Collected data entries
╔══
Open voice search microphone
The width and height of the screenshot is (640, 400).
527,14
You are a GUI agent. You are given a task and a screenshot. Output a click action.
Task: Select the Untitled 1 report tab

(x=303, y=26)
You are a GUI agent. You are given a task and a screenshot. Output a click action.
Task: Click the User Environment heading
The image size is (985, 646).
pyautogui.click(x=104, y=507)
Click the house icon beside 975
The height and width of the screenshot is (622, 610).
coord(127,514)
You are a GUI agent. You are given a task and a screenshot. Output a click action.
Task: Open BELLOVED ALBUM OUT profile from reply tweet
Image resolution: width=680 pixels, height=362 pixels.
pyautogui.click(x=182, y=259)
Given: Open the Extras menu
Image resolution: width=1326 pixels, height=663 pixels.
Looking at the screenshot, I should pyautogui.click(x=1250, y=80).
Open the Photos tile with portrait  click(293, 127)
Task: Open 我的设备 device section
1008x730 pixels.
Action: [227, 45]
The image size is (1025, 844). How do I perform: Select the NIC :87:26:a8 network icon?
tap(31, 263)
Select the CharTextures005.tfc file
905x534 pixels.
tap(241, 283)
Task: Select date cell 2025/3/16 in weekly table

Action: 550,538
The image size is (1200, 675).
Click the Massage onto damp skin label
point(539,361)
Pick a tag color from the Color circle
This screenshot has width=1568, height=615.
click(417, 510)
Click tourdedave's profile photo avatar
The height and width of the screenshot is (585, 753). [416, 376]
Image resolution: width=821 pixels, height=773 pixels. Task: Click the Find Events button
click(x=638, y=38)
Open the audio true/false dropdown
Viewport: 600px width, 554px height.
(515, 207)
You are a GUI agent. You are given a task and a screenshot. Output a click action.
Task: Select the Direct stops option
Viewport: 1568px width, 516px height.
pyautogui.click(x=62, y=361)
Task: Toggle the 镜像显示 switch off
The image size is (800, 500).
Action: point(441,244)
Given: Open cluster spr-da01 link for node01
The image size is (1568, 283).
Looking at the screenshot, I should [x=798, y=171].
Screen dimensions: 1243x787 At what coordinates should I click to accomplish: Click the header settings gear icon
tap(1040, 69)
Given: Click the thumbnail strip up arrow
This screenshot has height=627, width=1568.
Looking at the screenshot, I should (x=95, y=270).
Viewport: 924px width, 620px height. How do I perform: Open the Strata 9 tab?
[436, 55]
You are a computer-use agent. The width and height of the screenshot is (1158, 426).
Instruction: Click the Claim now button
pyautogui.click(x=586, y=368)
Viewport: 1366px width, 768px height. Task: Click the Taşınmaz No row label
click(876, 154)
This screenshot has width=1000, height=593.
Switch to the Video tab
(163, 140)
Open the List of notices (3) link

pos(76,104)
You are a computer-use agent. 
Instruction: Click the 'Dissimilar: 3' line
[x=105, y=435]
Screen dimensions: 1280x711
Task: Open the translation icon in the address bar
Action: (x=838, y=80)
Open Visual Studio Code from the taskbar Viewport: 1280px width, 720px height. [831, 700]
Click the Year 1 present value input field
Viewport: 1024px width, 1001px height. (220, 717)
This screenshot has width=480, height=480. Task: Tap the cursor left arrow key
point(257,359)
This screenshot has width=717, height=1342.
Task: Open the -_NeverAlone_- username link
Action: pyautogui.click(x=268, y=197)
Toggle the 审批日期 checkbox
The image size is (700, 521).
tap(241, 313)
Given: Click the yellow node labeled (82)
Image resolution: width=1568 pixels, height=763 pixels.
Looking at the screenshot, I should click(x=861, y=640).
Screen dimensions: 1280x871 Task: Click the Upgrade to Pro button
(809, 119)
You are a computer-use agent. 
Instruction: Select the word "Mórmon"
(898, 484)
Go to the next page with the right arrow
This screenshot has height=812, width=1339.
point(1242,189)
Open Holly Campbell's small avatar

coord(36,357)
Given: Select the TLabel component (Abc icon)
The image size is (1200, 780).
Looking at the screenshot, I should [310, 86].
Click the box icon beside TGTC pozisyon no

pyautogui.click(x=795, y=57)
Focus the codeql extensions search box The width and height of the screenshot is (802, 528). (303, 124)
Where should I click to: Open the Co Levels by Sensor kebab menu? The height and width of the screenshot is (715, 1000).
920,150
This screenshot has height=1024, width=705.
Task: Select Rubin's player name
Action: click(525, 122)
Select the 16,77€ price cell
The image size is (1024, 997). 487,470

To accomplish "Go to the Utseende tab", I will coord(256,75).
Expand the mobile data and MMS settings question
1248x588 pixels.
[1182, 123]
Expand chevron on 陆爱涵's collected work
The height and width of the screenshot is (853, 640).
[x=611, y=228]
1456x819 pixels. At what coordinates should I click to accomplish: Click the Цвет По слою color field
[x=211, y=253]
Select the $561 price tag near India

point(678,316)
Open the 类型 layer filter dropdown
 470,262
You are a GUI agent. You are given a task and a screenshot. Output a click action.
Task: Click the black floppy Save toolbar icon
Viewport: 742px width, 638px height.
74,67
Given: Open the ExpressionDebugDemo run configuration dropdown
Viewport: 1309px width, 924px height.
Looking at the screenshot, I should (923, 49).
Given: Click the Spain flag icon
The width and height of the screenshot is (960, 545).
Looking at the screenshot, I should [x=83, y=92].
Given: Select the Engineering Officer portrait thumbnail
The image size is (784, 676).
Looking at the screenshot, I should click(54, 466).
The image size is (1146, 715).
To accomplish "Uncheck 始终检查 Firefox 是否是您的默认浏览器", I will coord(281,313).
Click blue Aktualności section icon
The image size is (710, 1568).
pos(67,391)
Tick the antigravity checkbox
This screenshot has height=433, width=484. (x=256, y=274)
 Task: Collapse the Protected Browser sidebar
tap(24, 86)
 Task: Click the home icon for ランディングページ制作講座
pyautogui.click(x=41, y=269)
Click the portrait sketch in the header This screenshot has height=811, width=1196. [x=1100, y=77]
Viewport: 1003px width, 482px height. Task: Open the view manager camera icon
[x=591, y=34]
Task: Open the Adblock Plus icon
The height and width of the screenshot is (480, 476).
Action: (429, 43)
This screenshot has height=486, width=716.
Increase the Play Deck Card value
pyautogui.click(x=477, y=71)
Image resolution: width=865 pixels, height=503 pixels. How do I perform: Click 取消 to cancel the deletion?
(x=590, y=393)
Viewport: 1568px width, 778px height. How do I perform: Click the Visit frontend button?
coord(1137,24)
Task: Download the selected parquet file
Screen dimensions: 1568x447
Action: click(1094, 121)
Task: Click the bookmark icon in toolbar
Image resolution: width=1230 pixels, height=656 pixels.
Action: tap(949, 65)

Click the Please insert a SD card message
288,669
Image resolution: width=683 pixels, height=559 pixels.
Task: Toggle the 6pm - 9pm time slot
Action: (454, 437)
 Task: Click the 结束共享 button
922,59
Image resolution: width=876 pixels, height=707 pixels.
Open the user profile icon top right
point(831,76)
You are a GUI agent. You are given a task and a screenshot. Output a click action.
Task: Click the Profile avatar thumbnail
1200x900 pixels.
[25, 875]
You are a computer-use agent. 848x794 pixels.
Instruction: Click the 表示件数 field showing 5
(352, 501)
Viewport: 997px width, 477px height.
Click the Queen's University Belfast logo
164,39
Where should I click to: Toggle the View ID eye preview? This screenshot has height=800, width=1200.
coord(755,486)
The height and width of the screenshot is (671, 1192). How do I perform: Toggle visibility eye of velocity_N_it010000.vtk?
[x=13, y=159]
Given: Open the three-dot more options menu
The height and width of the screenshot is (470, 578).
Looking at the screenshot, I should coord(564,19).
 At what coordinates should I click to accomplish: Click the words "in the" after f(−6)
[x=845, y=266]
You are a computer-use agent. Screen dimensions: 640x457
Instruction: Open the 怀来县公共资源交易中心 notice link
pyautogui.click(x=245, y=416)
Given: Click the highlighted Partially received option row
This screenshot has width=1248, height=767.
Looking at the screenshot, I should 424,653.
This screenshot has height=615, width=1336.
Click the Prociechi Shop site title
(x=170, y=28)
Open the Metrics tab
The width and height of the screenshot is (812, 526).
╚══
Problem to solve: Which lines above run from the one containing "Click blue Aktualności section icon" down to the one containing "Given: Open the three-dot more options menu"? Repeat exactly those, both ends included, and nothing else.

Exercise answer:
Click blue Aktualności section icon
The image size is (710, 1568).
pos(67,391)
Tick the antigravity checkbox
This screenshot has height=433, width=484. (x=256, y=274)
 Task: Collapse the Protected Browser sidebar
tap(24, 86)
 Task: Click the home icon for ランディングページ制作講座
pyautogui.click(x=41, y=269)
Click the portrait sketch in the header This screenshot has height=811, width=1196. [x=1100, y=77]
Viewport: 1003px width, 482px height. Task: Open the view manager camera icon
[x=591, y=34]
Task: Open the Adblock Plus icon
The height and width of the screenshot is (480, 476).
Action: (429, 43)
This screenshot has height=486, width=716.
Increase the Play Deck Card value
pyautogui.click(x=477, y=71)
Image resolution: width=865 pixels, height=503 pixels. How do I perform: Click 取消 to cancel the deletion?
(x=590, y=393)
Viewport: 1568px width, 778px height. How do I perform: Click the Visit frontend button?
coord(1137,24)
Task: Download the selected parquet file
Screen dimensions: 1568x447
Action: click(1094, 121)
Task: Click the bookmark icon in toolbar
Image resolution: width=1230 pixels, height=656 pixels.
Action: tap(949, 65)

Click the Please insert a SD card message
288,669
Image resolution: width=683 pixels, height=559 pixels.
Task: Toggle the 6pm - 9pm time slot
Action: (454, 437)
 Task: Click the 结束共享 button
922,59
Image resolution: width=876 pixels, height=707 pixels.
Open the user profile icon top right
point(831,76)
You are a GUI agent. You are given a task and a screenshot. Output a click action.
Task: Click the Profile avatar thumbnail
1200x900 pixels.
[25, 875]
You are a computer-use agent. 848x794 pixels.
Instruction: Click the 表示件数 field showing 5
(352, 501)
Viewport: 997px width, 477px height.
Click the Queen's University Belfast logo
164,39
Where should I click to: Toggle the View ID eye preview? This screenshot has height=800, width=1200.
coord(755,486)
The height and width of the screenshot is (671, 1192). How do I perform: Toggle visibility eye of velocity_N_it010000.vtk?
[x=13, y=159]
Given: Open the three-dot more options menu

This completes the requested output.